Les constructeurs chinois investissent des segments délaissés par d'autres comme les sportives accessibles. C'est le cas de cette 800 animée par un rare moteur 4 cylindres en ligne. Après le roadster, voici l'essai de la QJ Motor SRK 800 RR, la sportive.
Essai QJ Motor SRK 800 RR
Lorsqu'on parle de rareté, on parle d'architecture moteur qu'on ne trouve plus beaucoup sur nos marchés. Il reste des 4 cylindres en ligne mais ils ne sont plus majoritaires et lorsqu'on se penche sur le segment des sportives, on pense tout de suite à des 1000 hypersport ou des 600 supersport. C'est justement pour proposer autre chose que QJ Motor arrive avec cette SRK 800 RR, une machine sportive et accessible à tous les niveaux à commencer par le tarif puisqu'on est à moins 10000€. De plus, si vous êtes débutant à moto et récent titulaire d'un permis A2, cette machine est bridable à 35 kW puisqu'elle ne fait que 95 chevaux en version libre pour les permis A. Roadster ou sportive, attardons nous sur le test de cette 800.

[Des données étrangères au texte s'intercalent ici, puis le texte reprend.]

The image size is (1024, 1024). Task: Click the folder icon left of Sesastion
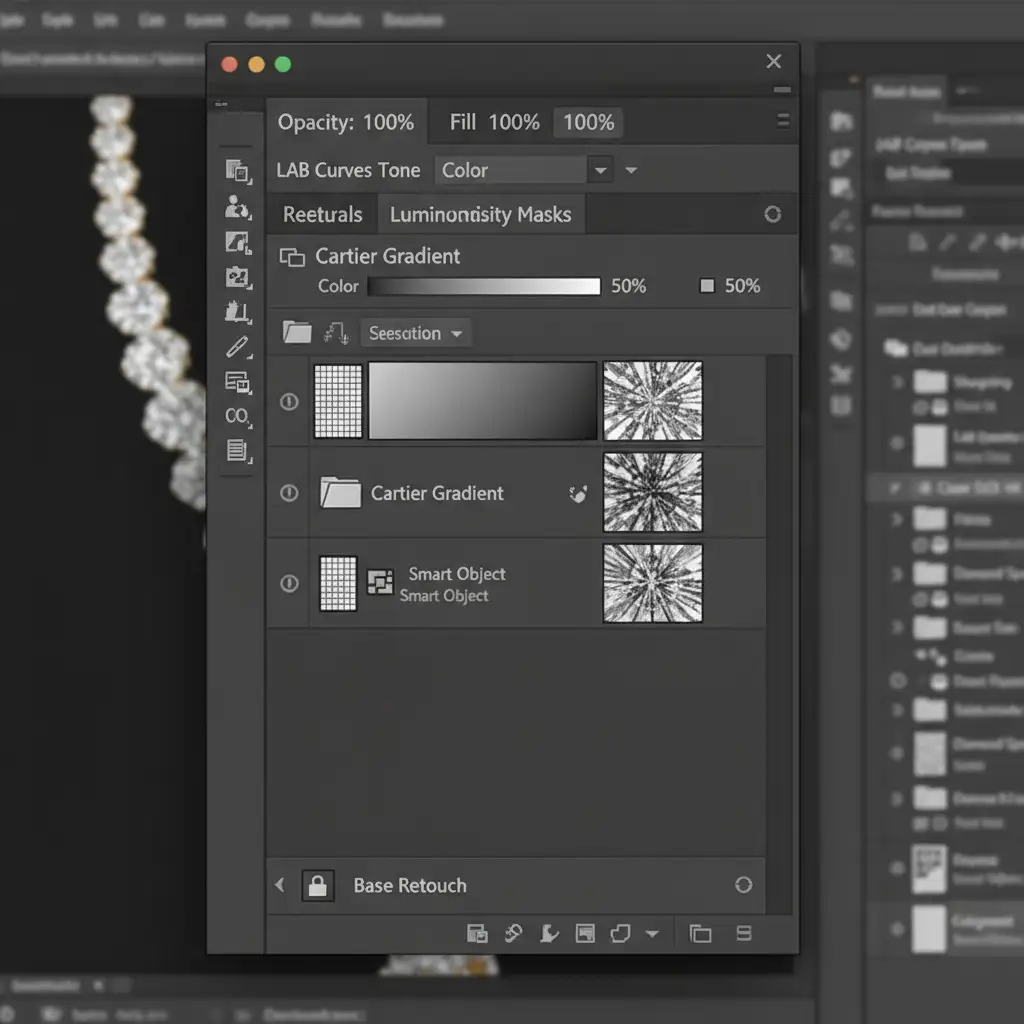click(x=297, y=333)
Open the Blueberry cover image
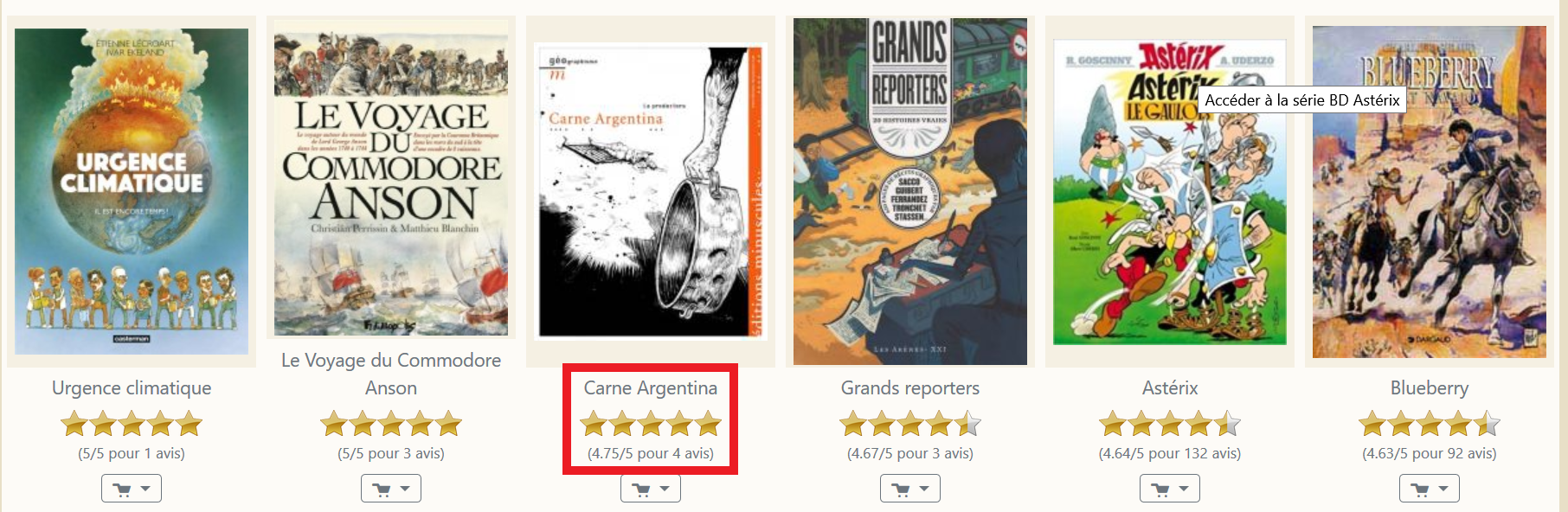The image size is (1568, 512). (x=1430, y=191)
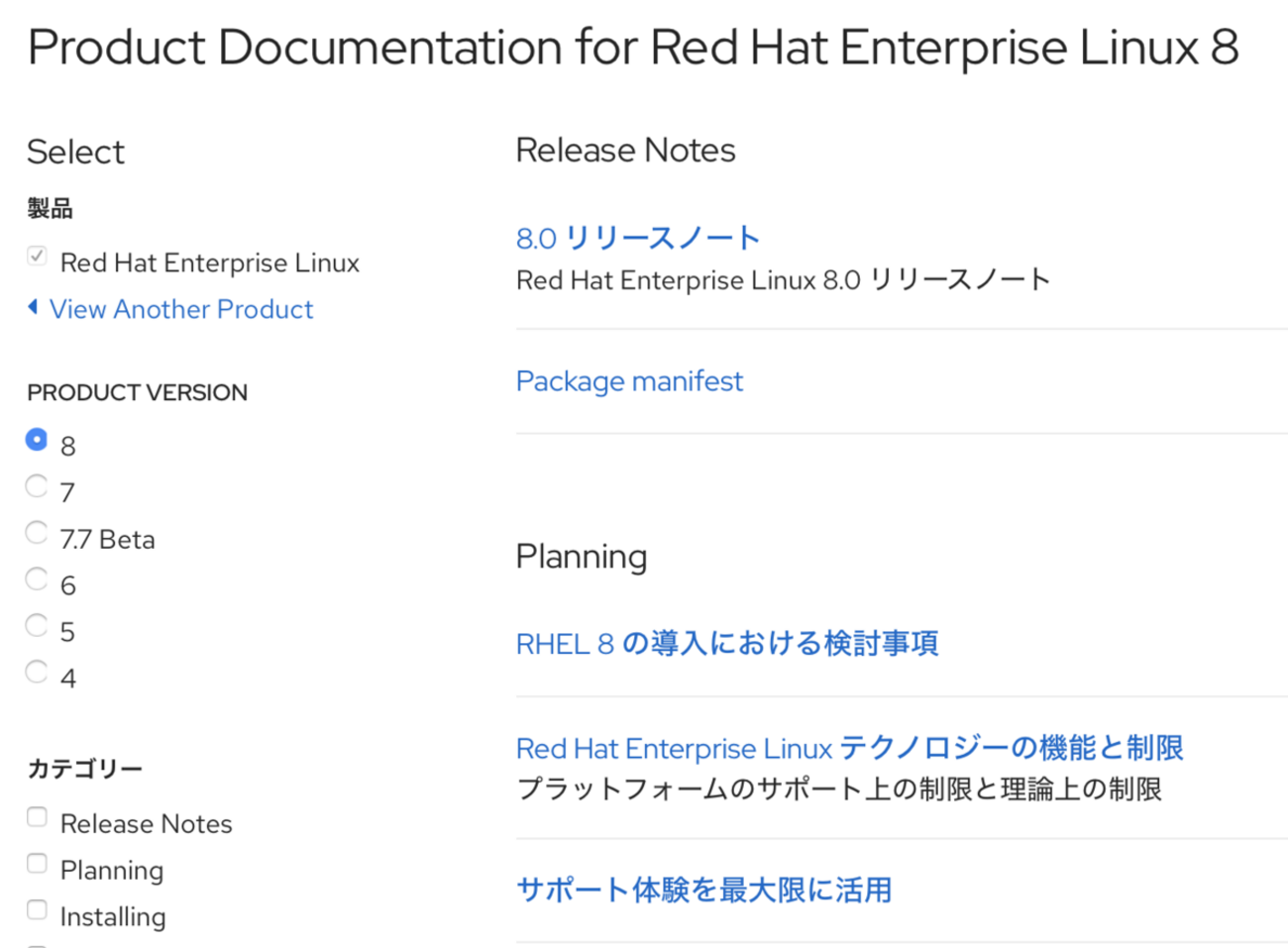This screenshot has height=948, width=1288.
Task: Click the Planning section heading
Action: click(x=581, y=557)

Base commune avec le roadster SRK 800
Si vous jetez un oeil à notre essai de la SRK 800, le roadster. Ces deux machines partagent la même base technique dont une cadre périmétrique en aluminium tout nouveau qui vient remplacer celui en acier. L'électronique se voit améliorée avec une nouvelle commande des gaz électronique (le câble passe à la trappe) notamment avec des modes de conduite qu'on ne peut malheureusement pas changer sans passer par les menus faute d'un bouton au commodo. Cette machine qui rentre dans la catégorie des sportives est facile à prendre en mains pour diverses raisons dont on parlera mais déjà par son ergonomie. Les demis guidons sont placés au-dessus du T supérieur pour une position de conduite plus confortable sur la route que des bracelets qui nous penchent trop en avant. La position est plus proche de ce qu'on peut trouver sur une véritable Sport GT que sur une Sportive.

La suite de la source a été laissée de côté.